In their first paper on heutagogy, Hase and Kenyon (2000) address the philosophical debate that underpins the notion of agency and propose an approach that embraces learner agency:
Our educational systems have traditionally been based on Lockean assumptions which assume that the individual mind is a clean slate at birth, the world is a buzzing confusion, and that concepts and causal relations are inferred from associations of stimuli (Emery, 1974). In this paradigm learning has to be organised by others who make the appropriate associations and generalisations on behalf of the learner. Thus, random individual experiences are taken to be totally inadequate as sources of knowledge, the educational process needs disciplined students, and literacy is seen to precede knowledge acquisition. Success is based on attending to narrow stimuli presented by a teacher, an ability to remember that which is not understood, and repeated rehearsal (Emery, 1974, p.2). An alternate view is proposed by Heider and assumes that people can make sense of the world and generalise from their perceptions, can conceptualise, and can perceive invariance (Emery, 1974). Thus, people have the potential to learn continuously and in real time by interacting with their environment, they learn through their lifespan, can be led to ideas rather than be force fed the wisdom of others, and thereby they enhance their creativity, and re-learn how to learn.
If one takes the view that humans do not have agency, then it is going to be difficult to adopt a learning pedagogy that is learner-centred. If humans do not have agency, it is the teacher and the educational system that will dominate the learning experience. In a pedagogy of agency, however, the learner is at the centre of the learning experience and is given full responsibility for his or her learning, deciding what will be learned and how, which is in its essence the definition of heutagogy.
Heutagogy is the study of self-determined learning and applies a holistic approach to developing learner capabilities with the learner serving as, “the major agent in their own learning, which occurs, as a result of personal experience” (Hase and Kenyon, 2007, p. 112). Heutagogy presupposes agency and, more specifically learner agency, which is the capacity of learners to take responsibility for and to direct and determine their own learning paths (Blaschke & Hase, 2019; Hase, 2014, 2016). According to heutagogy, the learner learns at a time determined by the learner, not by the teacher. Heutagogy “…suggests that learning is an extremely complex process that occurs within the learner, is unobserved and is not tied in some magical way to the curriculum. Learning is associated with making new linkages in the brain involving ideas, emotions, and experience that leads to new understanding about self or the world. Thus, learning occurs in random and chaotic ways and is a response to personal need and, often, occurs to resolve some ambiguity.” (Hase, 2011, p. 2).
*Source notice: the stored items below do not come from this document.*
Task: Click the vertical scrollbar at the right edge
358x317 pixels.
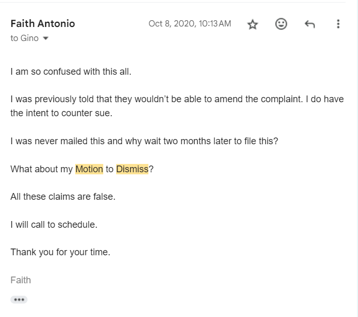Action: [357, 159]
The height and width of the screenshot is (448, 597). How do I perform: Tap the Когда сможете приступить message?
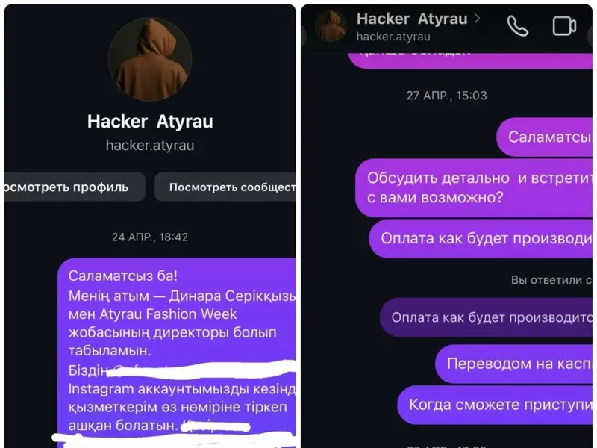[x=495, y=405]
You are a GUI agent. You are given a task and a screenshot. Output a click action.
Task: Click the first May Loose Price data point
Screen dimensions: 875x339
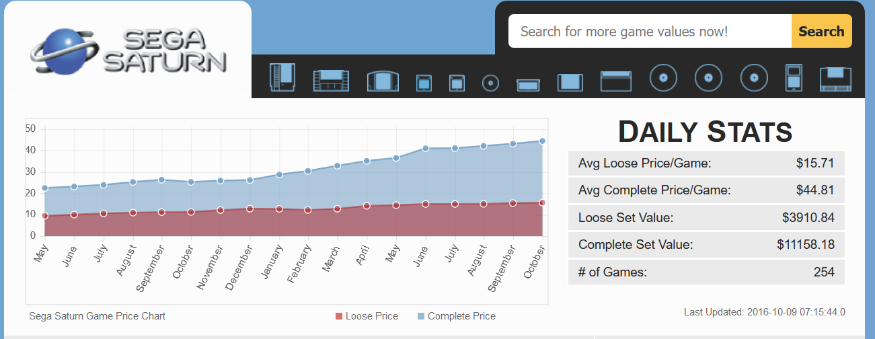[x=45, y=216]
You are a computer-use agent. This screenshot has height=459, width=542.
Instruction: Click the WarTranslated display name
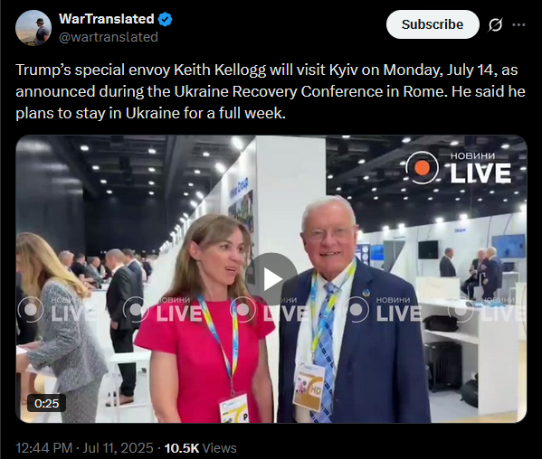coord(107,19)
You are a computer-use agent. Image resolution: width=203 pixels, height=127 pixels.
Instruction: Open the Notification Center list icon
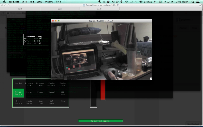coord(198,2)
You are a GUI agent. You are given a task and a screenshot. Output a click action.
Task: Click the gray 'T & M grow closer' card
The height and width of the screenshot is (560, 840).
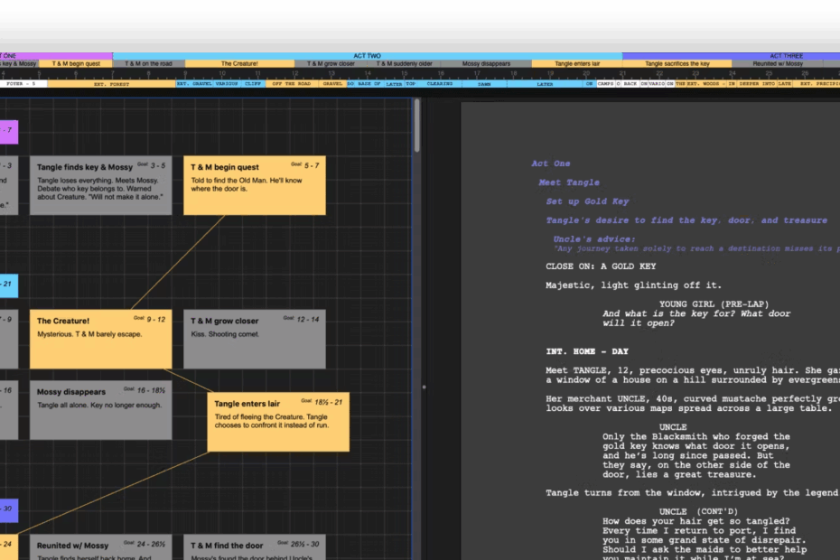(254, 339)

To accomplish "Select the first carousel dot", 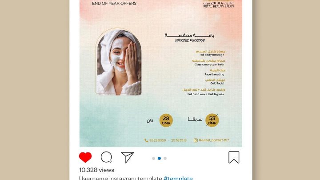I will tap(153, 158).
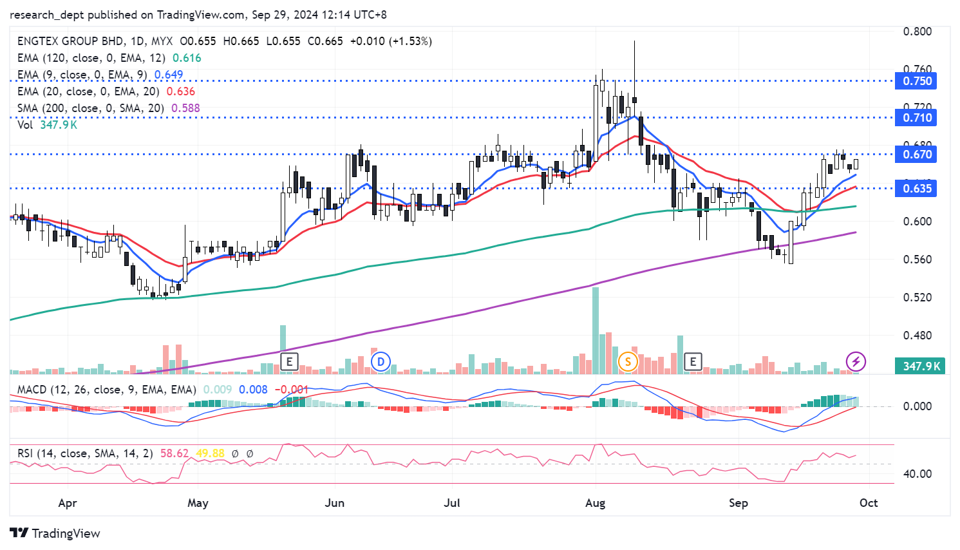Select the 0.670 horizontal line price label
Image resolution: width=960 pixels, height=550 pixels.
pyautogui.click(x=917, y=155)
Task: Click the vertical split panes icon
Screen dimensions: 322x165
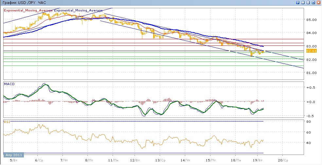Action: point(303,2)
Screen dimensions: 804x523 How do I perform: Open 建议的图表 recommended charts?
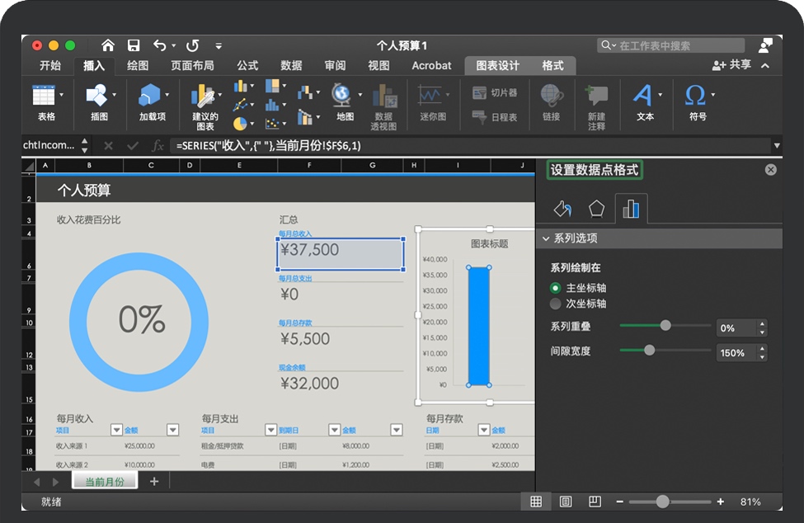pyautogui.click(x=205, y=106)
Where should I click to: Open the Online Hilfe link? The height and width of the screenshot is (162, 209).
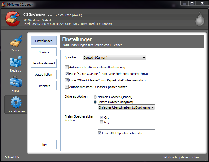coord(12,157)
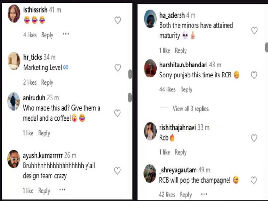Click rishithajahnavi's profile picture

150,131
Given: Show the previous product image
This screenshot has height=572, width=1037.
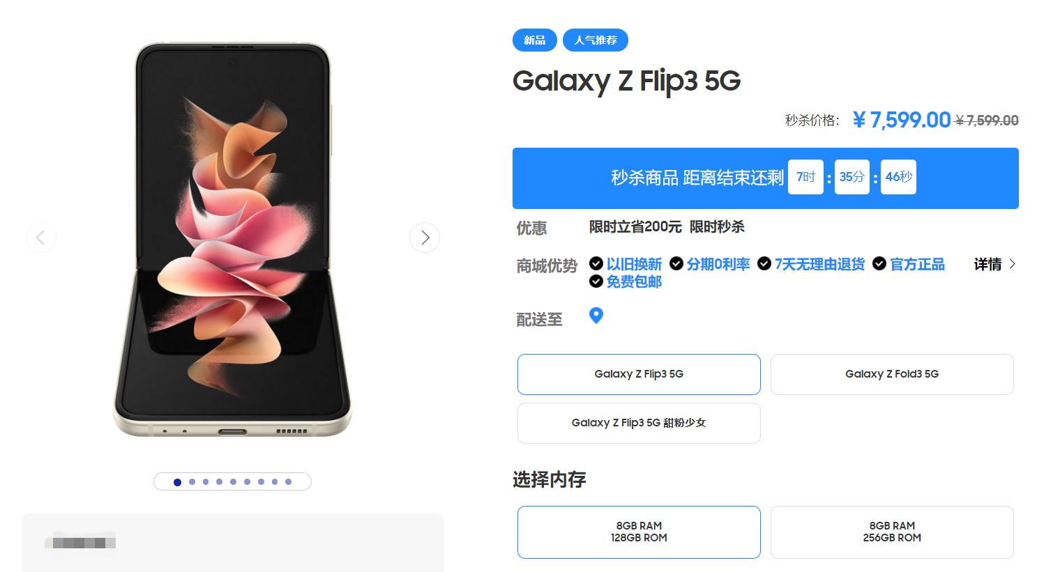Looking at the screenshot, I should coord(40,238).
The principles of heutagogy were built upon theories that advocate learner agency through learner-centred learning. These theories include capability (Stephenson, 1996; Stephenson & Weil, 1992), self-efficacy (Bandura, 1977, 2001), systems thinking (Emery &Trist, 1965), double loop and organisational learning (Argyris & Schön, 1996), andragogy (Knowles, 1975), learner managed learning (Graves, 1993; Long, 1990), action learning (Kemmis & McTaggart, 1998), and work-based learning (Gattegno, 1996; Hase, 1998). By giving the learner choice in determining his or her learning path, heutagogy supports the development of the learner’s self-efficacy and capability through exploration and problem-solving, as well as promotes their ability to think and reflect critically and to learn autonomously.
Non-linear learning, another central principle to heutagogy, further enables agency in the learning process. Hase and Kenyon (2000) noted that the time was right to shift from a teacher-centred approach to a learner centred approach because of the liberation of information through the Internet. This was a little generous because there were many educators, the originators of heutagogy who, were embracing the ideas of Rogers and phenomenology (1961) and constructivism (Vygotsky, 1978) long before the Internet and that were concerned with what became known as learner-managed learning (Graves, 1993; Long, 1990). Connectivism (Siemens, 2004) and rhizomatic learning (Cormier, 2008) are more recent developments that share some of the assumptions of the heutagogic approach (see Chapter 3). Anderson (2010) describes these as net-aware pedagogies that take advantage of the affordances of online environments. As we shall see in Chapter 2, mobile and other communications technology have been eagerly embraced as a means to enabling agency among learners in terms of accessing information and in the learning process.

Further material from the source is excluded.